== EXERCISE DETAILS ==
Write the next part of the excerpt below on computing average network delay and round-trip time, picking up right after Eq. (14).

== EXCERPT PROVIDED ==
####

The average d of the network is computed as shown in Eq. (12)

$$\begin{aligned} d={\sum \limits _{i=1}^{n}\left( \sum \limits _{k=1}^{P(i)}\left( d(k) \right) \right) }\times \frac{1}{{\mathcal {R}}} \end{aligned}$$

(12)

The RTT is the time delay for a packet to send from source and receive an ACK from the server, it may be asymmetric, and not always equal. Simply, the sum of d(k) and the time taken to receive an ACK (${\mathcal {A}}$) i.e. shown in Eq. (13)

$$\begin{aligned} \lambda (k) = d(k) + {\mathcal {A}}(k) \end{aligned}$$

(13)

the average RTT time is computed using Eq. (14)

$$\begin{aligned} \lambda = {\sum \limits _{i=1}^{n} \left( {\sum \limits _{j=1}^{P(i)} \left( {\sum \limits _{k=0}^{\eta (j)}\lambda (k)}\times \frac{1}{\eta (j)}\right) }\times \frac{1}{P(i)} \right) }\times \frac{1}{T \times n} \end{aligned}$$

(14)

####

== SOURCE DATA ==
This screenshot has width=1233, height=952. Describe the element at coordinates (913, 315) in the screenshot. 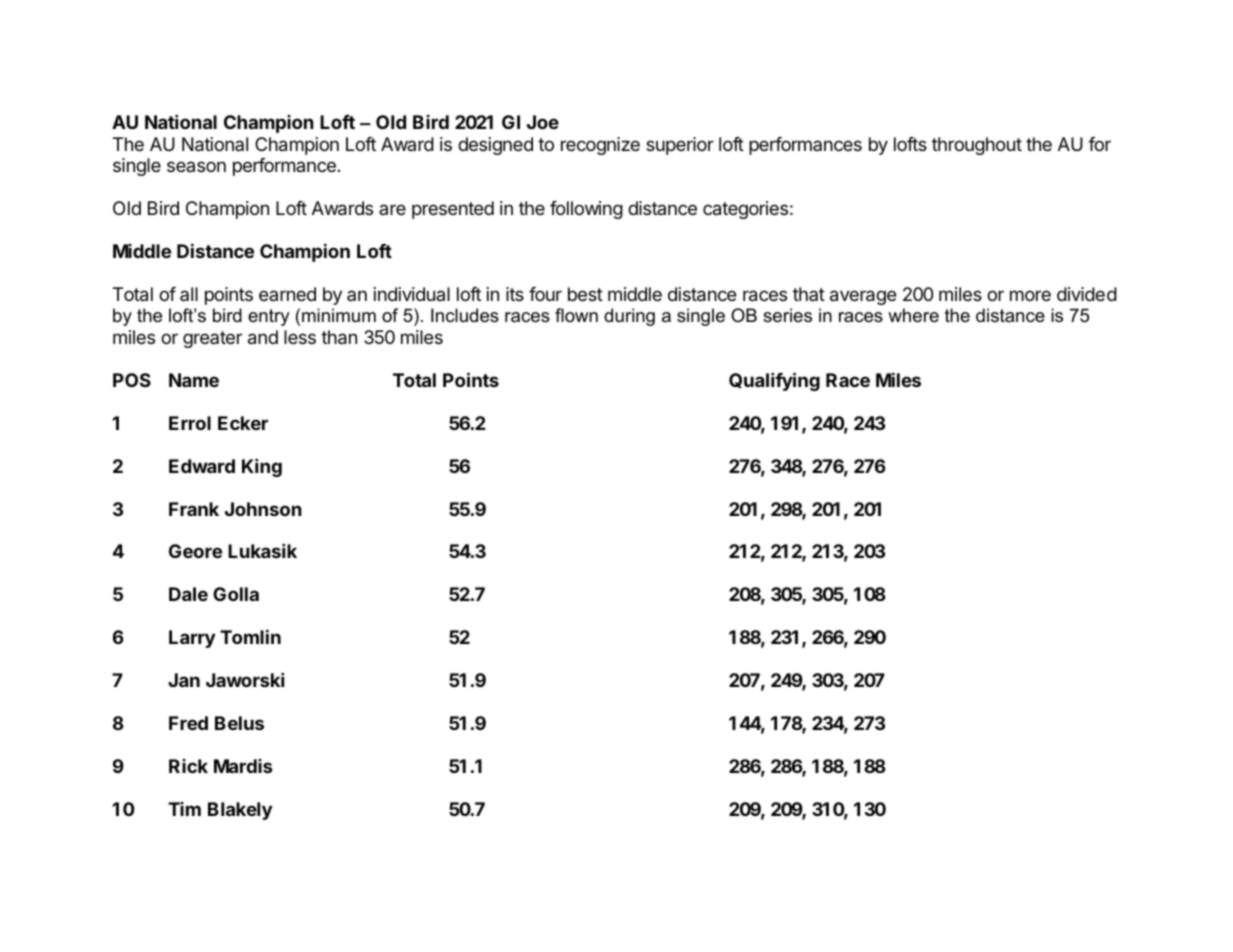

####

== RESPONSE ==
The maximum $\sigma $ always minimizes the E. The E also can be minimized by minimizing the $\eta $, where $\eta $ indicates the average number of retransmissions computed as shown below:

$$\begin{aligned} \eta =\frac{1}{n}{\sum \limits _{i=1}^{n}\left( \frac{1}{P(i)}{\sum \limits _{j=1}^{P(i)}\eta (j)} \right) } \end{aligned}$$

(15)

The minimization of $\eta $ value maximizes the $\sigma $, and it also minimizes the d and $\lambda $. The $\sigma $ is also maximized when $\Phi $ value is minimized. It will be minimized when $\Psi $ is maximized. Finally, we achieve the Eq. (16) through $\eta $ with optimal RTOs.

With the observations from Fig. 2, The primary goal of the congestion control is for handling trade-off between maximizing $\sigma $, minimizing $\lambda $ and other parameters (Jay et al. 2019). To trade-off the design goal of low $\lambda $ and high $\sigma $, we adopt a utility function (Xiao et al. 2019) as shown in Eq. (16)

$$\begin{aligned} U(\lambda ,\sigma ) = \left( (1-\varphi )\times U_\vartheta (\sigma )\right) - \left( \varphi \times U_\vartheta (\lambda )\right) \end{aligned}$$

(16)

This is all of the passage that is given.